The Alcatraz tour was awesome. You get to ride on a boat twice, which is always cool with me, but on its own the night tour is really cool. You get useful information on the boat, and during the audio tour, and from guides. Be warned, from the pier to the prison you walk up the equivalent of four uphill city blocks, and then the first thing you do in the prison is head up a flight of stairs, but its worth it. (There is a tram for the physically impaired, but we had too much pride to fake it.) I did go in one solitary confinement cell, but I didn’t go all the way in or stay long. It doesn’t feel good. Just because it should be impossible for the door to suddenly slam shut on you, well, it doesn’t matter. I could not do the time, so I will simply need to continue my crime-free lifestyle.

Because it was night, after we got back we very much needed a taxi, but there were two other groups before us, and the one cab that came by we all let the woman with the walker take. Eventually the other couple gave up and started walking towards 39, and shortly after we did too. We finally did find one on the way, who had to make a very tricky maneuver to get to us, and with all the stress and desire for speed I hit my face on the door getting in. No visible marks but I was sore for a few days.

One thing that was nice about Pier 33 is that there were recycle bins. We are fanatical about that, and will take things home rather than throw them out, so we decided to take our bottles there since we needed to go to that area anyway. We got on the street car, getting off at 33 and dropping off bottles. We then walked to the Boudin flagship store to buy fresh bread for the person who would be picking us up at the airport that night. (The other Boudin locations have the bread delivered in the morning, but at the store it is being baked every hour.) We got on the car again, and this time took it up to Ghirardelli again because that was the turnaround point to get back into town, and we could try the fancy cupcakes at Kara’s.

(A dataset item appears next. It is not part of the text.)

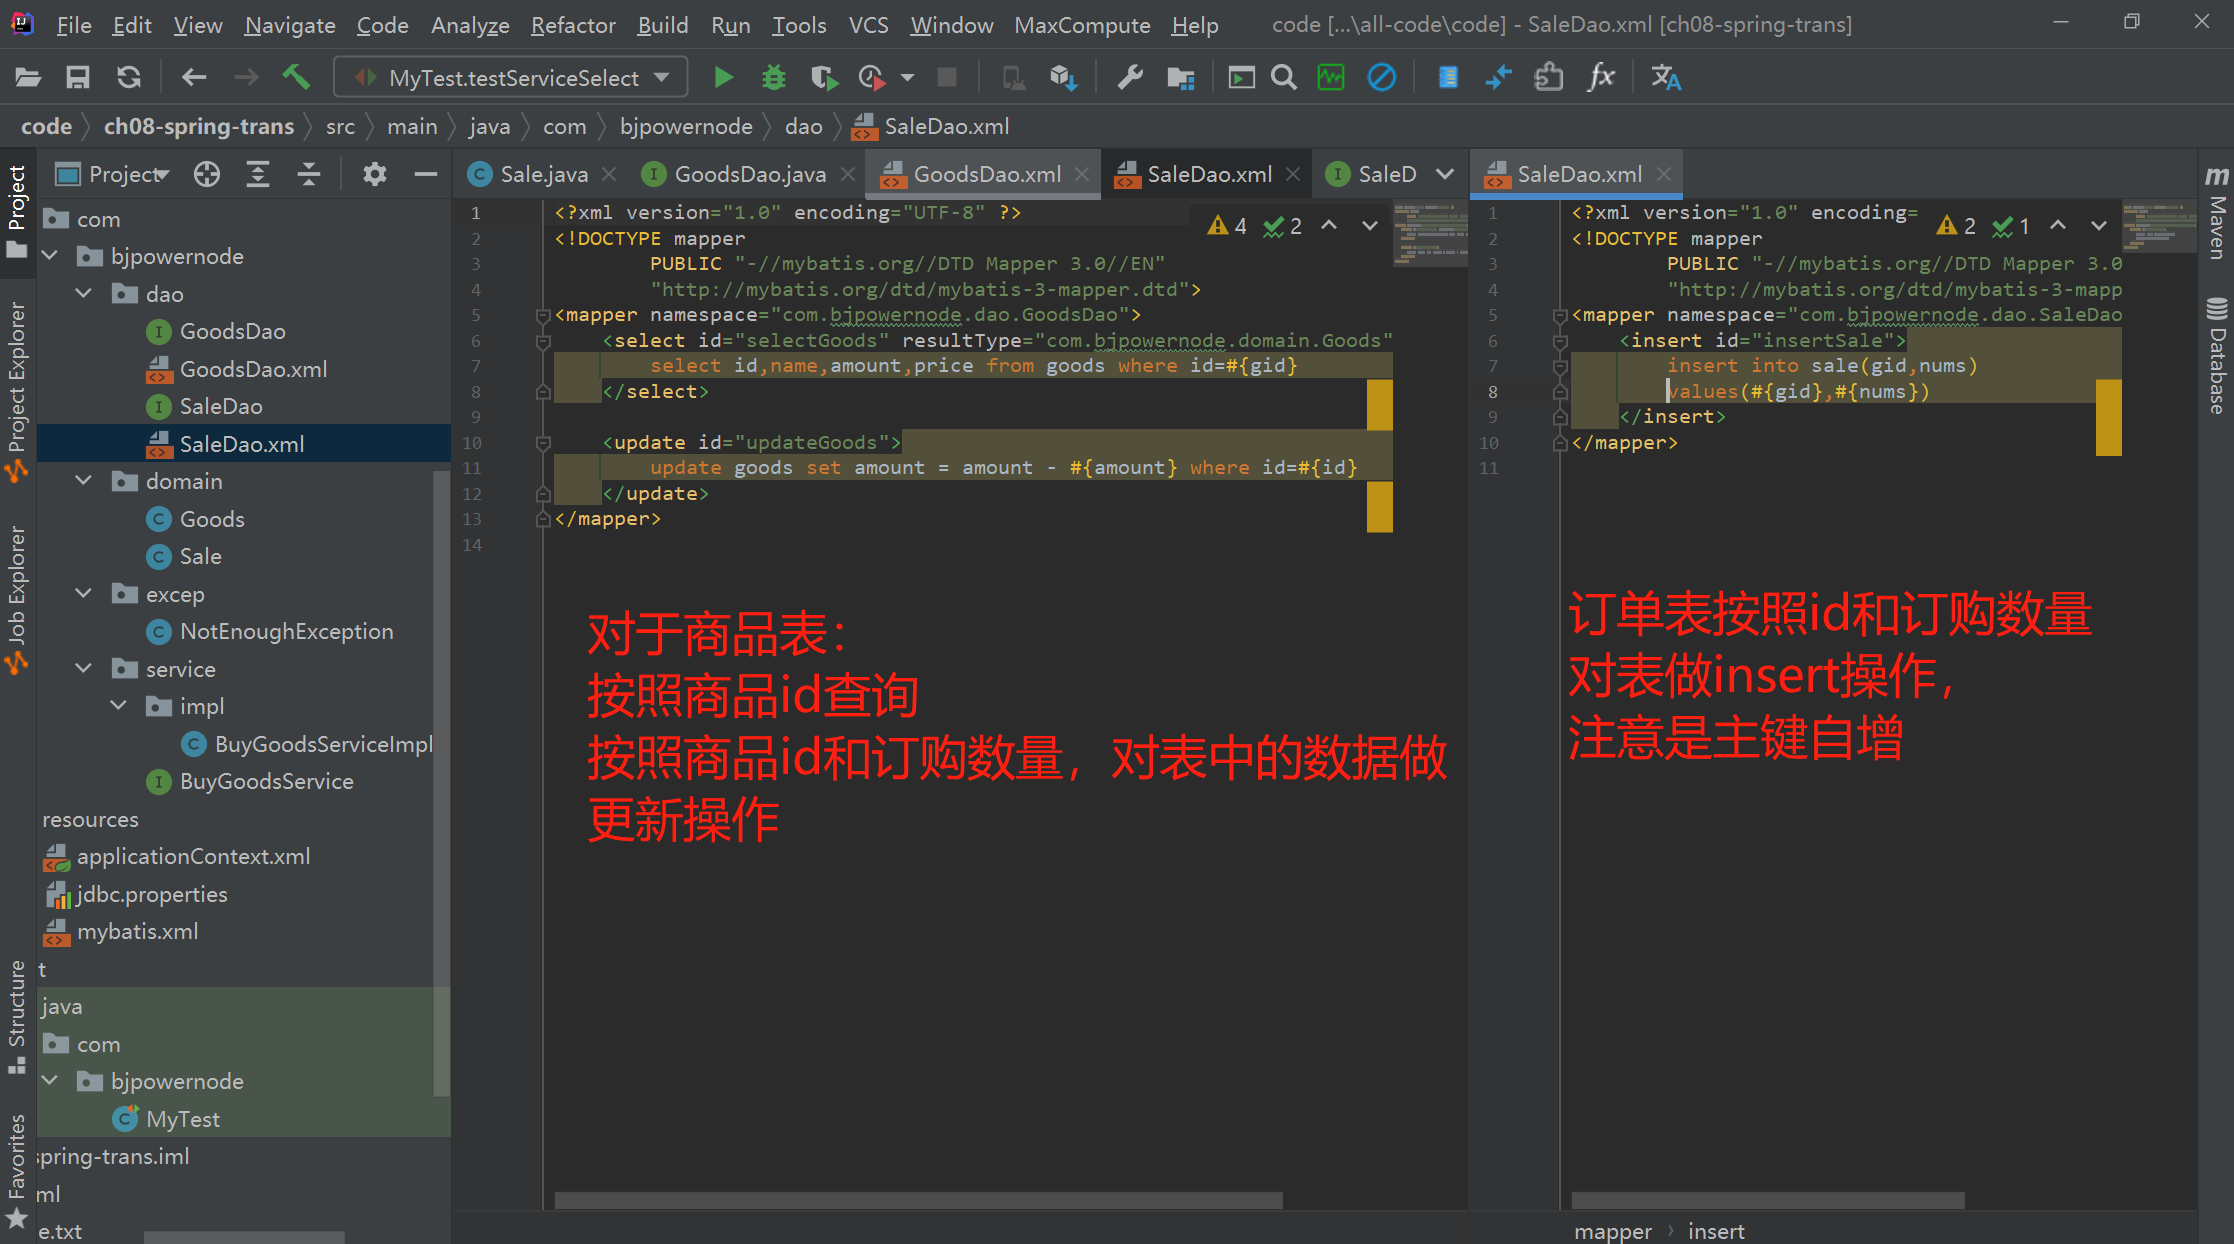Open the Refactor menu
Viewport: 2234px width, 1244px height.
click(572, 25)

They were okay, but we were expecting something more special. The place was set up like a jewelry store, so shouldn’t the cupcakes be little gems? Or maybe a place where you buy baked goods should look like a bakery. I did get an idea there for a combination I want to try, but those were not three dollar cupcakes in value, regardless of the attached price. Do you see a trend?

Anyway, back in town we walked to House of Nanking, a restaurant in Chinatown that an acquaintance had recommended. We tried the famous sesame chicken and had pot stickers on the side. It was good, but I think I prefer Jin Wah right in Beaverton. We could have wondered in Chinatown more, we could have gone to the Levi flagship store, or we could have gone to the corner of Haight and Ashbury and taken a picture of the sign, but we didn’t feel a need. We were done with the city. We did have a good trip to the airport, a good dinner at the Boudin café there, and a good flight, but it was mainly good to be home.

To sum up, the zoo and the aquarium were good, Alcatraz was great, and I had an excellent sandwich that first night (none of the other Boudins had that one on the menu for some reason), but the city wasn’t that pretty or that fun. The sidewalks are wider than I have ever seen, but they are still so crowded and no one there cares about you. Maybe I am not really a city girl. A lot of people compared San Francisco to New York, and that may be accurate. I would compare it to the Pearl—the snootiest part of Portland. Also, although it was not a problem on this trip, I think if I was there for a prolonged period the large percentage of bachelors who are simply not eligible would get annoying. That being said, the straight men seem to be a lot more demonstrative with their women. Maybe they feel like they have something to prove.